The county sheriff addressed the looming capacity crisis at the Dallas County jail after the issue was brought before City leaders this week.

As previously reported by The Dallas Express, the county jail has nearly reached maximum capacity amid ongoing dysfunction in operations that county officials have blamed on new case management software. On Wednesday, Dallas County Sheriff Marian Brown dismissed concerns about the jail being overpopulated.

“I just want people to understand we are not overcrowded,” she said, according to CBS News Texas. “I don’t want people to feel the jail is about to bulge at the seams.”

Brown acknowledged that the jail had reached 98% capacity but said residents should not worry.

“There is no reason for people to be concerned that we are going to start just randomly releasing people who don’t need to be released into the community,” she said. “That is absolutely not going to happen.”

She added that some inmates may be transferred to other locations but maintained that they will not be released back onto the streets.

“We may be close to the line, but we are not at the line, and we haven’t gone over the line,” Brown insisted. “There is no overcrowding in the Dallas County jail.”

Earlier in the week, other county leaders, including Commissioner John Wiley Price and District Attorney John Creuzot, briefed the Dallas City Council Public Safety Committee on the situation.

“When you hear 98% capacity, you sound very confident in managing that, but it just sounds like there’s not a lot of headroom there. I would like to have more comfort around that,” said Council Member Gay Donnell Willis (District 13).

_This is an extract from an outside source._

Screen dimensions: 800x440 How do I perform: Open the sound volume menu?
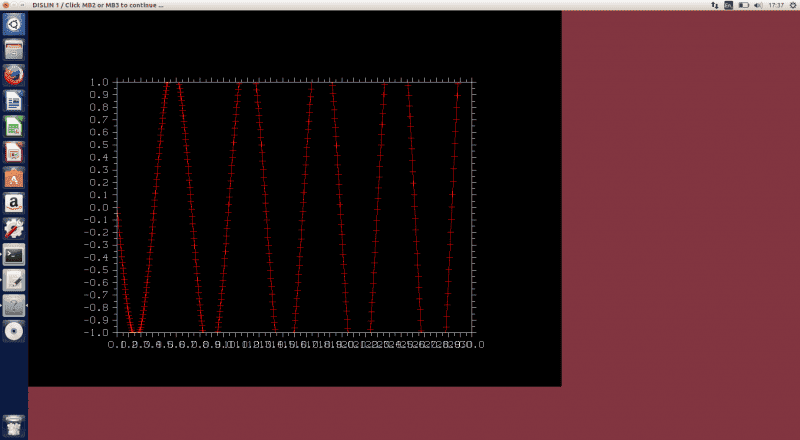coord(758,5)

Price attempted to “quell all the concerns” and affirmed the county’s commitment to public safety.

“First and foremost, it’s always going to be about public safety, and what you present at our door is what we have to detain,” he said. “And they’re there until the courts decide otherwise.”

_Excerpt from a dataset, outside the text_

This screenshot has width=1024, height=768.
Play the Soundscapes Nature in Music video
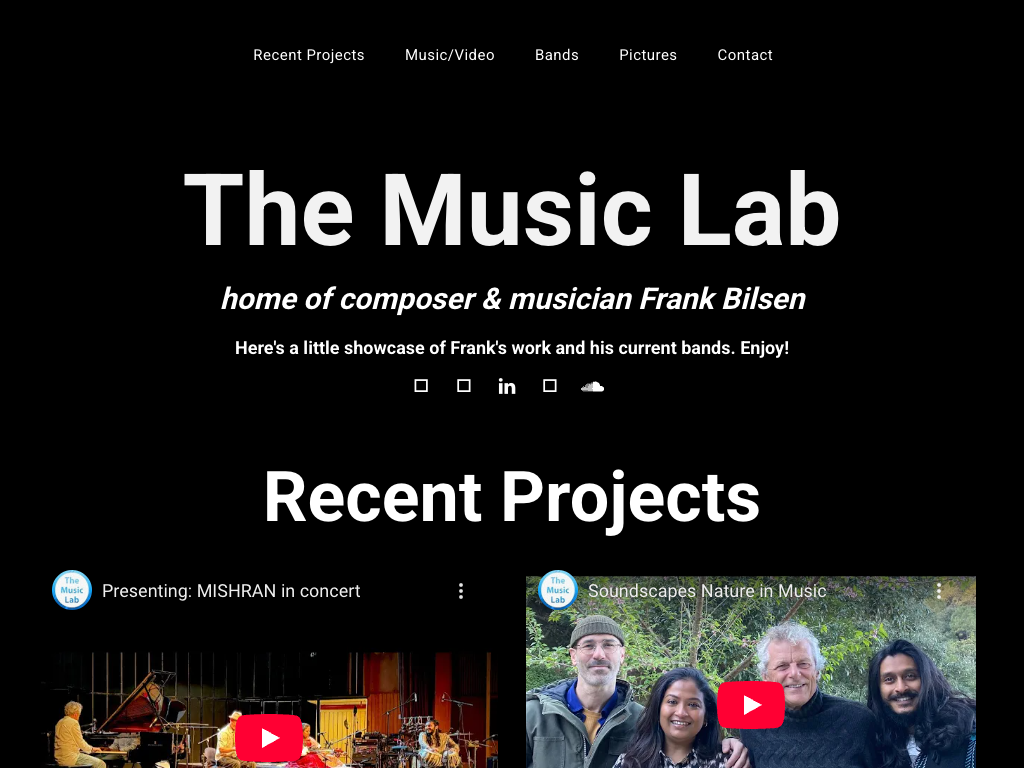751,705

Creuzot added that inmates must be formally charged within 90 days of incarceration, and several dozen prisoners are approaching that deadline.

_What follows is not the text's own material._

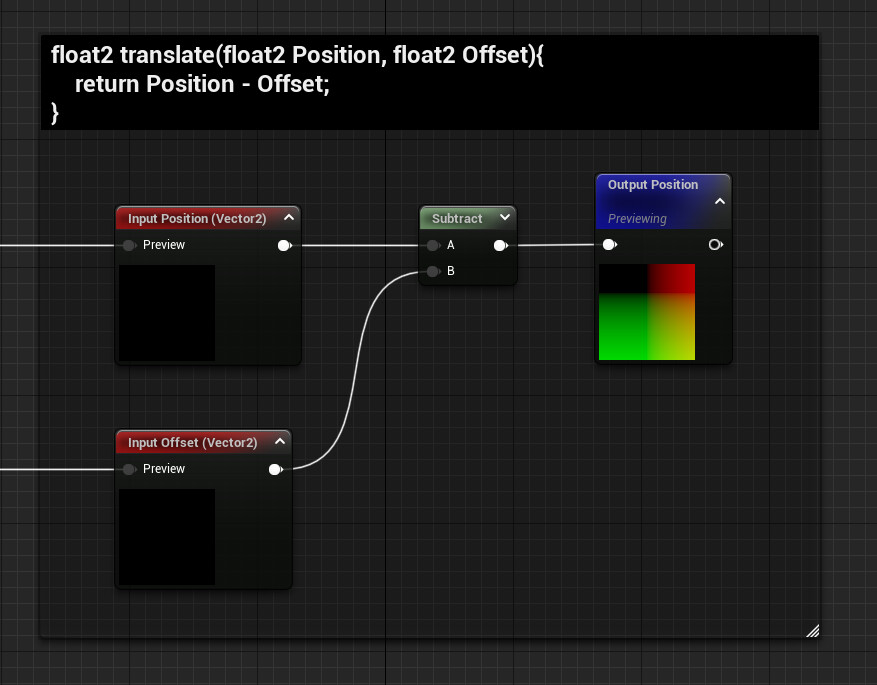
Task: Click the gradient preview on Output Position node
Action: point(646,311)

“That’s not a large number for us, but when you’re talking about public safety, anyone may be that unacceptable person, and we understand that,” he said. “We’re in constant communication with our law enforcement agencies.”

Creuzot said some offenders with a mental illness or who struggle with drug and alcohol abuse are being directed to treatment centers instead of the jail.

“To the extent that we can have those people not going into the Dallas County jail and be expensive consumers of the jail, we can help solve this problem of 98%,” he said.

“When we get down to the mentally ill, the homeless, people who are impaired, the police chiefs see that we’re wasting a lot of time putting these people in jail. They’re crowding up the jail,” Creuzot continued. “The crisis of violent crime has caused our police chiefs to reevaluate how they are policing and where they put their resources.”

As previously reported by The Dallas Express, some of Creuzot’s detractors have characterized him as being soft on crime, pointing to his short-lived experimental non-prosecution policy for thefts valued at under $750.

Both Creuzot and Price maintained the same position as other county officials that new case management software has contributed to the jail’s problems.

“We don’t know if the case is set. We don’t know who the defense lawyer is and all of those things. We don’t even know who to talk to,” he claimed. “So, if I can’t see who the defense lawyer is, the problem for the defense is they can’t see where their client is. If they’ve been appointed, they don’t know.”

County officials also asked the City to contribute more than $8.5 million in taxpayer money to cover the City’s share of expenses for the jail.